RECORDS SHOWN
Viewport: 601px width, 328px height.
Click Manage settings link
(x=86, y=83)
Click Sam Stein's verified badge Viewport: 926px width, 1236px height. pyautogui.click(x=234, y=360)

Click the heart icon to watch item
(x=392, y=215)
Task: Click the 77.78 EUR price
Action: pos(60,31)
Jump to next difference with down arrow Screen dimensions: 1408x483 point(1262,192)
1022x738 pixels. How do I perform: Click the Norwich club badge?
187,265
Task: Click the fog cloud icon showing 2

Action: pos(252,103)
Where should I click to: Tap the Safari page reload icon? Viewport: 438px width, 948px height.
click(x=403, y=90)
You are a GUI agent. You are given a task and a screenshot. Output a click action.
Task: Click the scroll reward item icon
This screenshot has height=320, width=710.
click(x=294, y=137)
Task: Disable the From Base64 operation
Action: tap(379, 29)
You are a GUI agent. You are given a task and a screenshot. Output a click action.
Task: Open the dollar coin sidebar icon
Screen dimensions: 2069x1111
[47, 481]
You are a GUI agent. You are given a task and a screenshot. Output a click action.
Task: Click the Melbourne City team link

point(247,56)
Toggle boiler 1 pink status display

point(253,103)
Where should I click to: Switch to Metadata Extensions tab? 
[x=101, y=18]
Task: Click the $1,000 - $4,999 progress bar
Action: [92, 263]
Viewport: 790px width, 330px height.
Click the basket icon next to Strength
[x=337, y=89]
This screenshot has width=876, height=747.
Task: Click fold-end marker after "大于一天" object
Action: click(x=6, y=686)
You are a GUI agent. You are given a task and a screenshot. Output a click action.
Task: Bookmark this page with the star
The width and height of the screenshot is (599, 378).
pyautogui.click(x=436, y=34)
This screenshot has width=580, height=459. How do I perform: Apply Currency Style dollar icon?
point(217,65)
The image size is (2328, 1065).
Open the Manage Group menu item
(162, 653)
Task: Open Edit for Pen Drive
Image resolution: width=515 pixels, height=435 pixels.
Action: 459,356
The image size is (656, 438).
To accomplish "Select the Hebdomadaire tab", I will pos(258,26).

WHAT IS REQUIRED
Switch every "Viewport" in the records above to "Display area", and write the records out again with nothing else changed.

EXERCISE RESPONSE
Display area: 601px width, 328px height.
Click Manage settings link
(x=86, y=83)
Click Sam Stein's verified badge Display area: 926px width, 1236px height. pyautogui.click(x=234, y=360)

Click the heart icon to watch item
(x=392, y=215)
Task: Click the 77.78 EUR price
Action: pos(60,31)
Jump to next difference with down arrow Screen dimensions: 1408x483 point(1262,192)
1022x738 pixels. How do I perform: Click the Norwich club badge?
187,265
Task: Click the fog cloud icon showing 2

Action: pos(252,103)
Where should I click to: Tap the Safari page reload icon? Display area: 438px width, 948px height.
click(x=403, y=90)
You are a GUI agent. You are given a task and a screenshot. Output a click action.
Task: Click the scroll reward item icon
This screenshot has height=320, width=710.
click(x=294, y=137)
Task: Disable the From Base64 operation
Action: tap(379, 29)
You are a GUI agent. You are given a task and a screenshot. Output a click action.
Task: Open the dollar coin sidebar icon
Screen dimensions: 2069x1111
[47, 481]
You are a GUI agent. You are given a task and a screenshot. Output a click action.
Task: Click the Melbourne City team link

point(247,56)
Toggle boiler 1 pink status display

point(253,103)
Where should I click to: Switch to Metadata Extensions tab? 
[x=101, y=18]
Task: Click the $1,000 - $4,999 progress bar
Action: [92, 263]
Display area: 790px width, 330px height.
Click the basket icon next to Strength
[x=337, y=89]
This screenshot has width=876, height=747.
Task: Click fold-end marker after "大于一天" object
Action: click(x=6, y=686)
You are a GUI agent. You are given a task and a screenshot. Output a click action.
Task: Bookmark this page with the star
The width and height of the screenshot is (599, 378).
pyautogui.click(x=436, y=34)
This screenshot has width=580, height=459. How do I perform: Apply Currency Style dollar icon?
point(217,65)
The image size is (2328, 1065).
Open the Manage Group menu item
(162, 653)
Task: Open Edit for Pen Drive
Image resolution: width=515 pixels, height=435 pixels.
Action: 459,356
The image size is (656, 438).
To accomplish "Select the Hebdomadaire tab", I will pos(258,26).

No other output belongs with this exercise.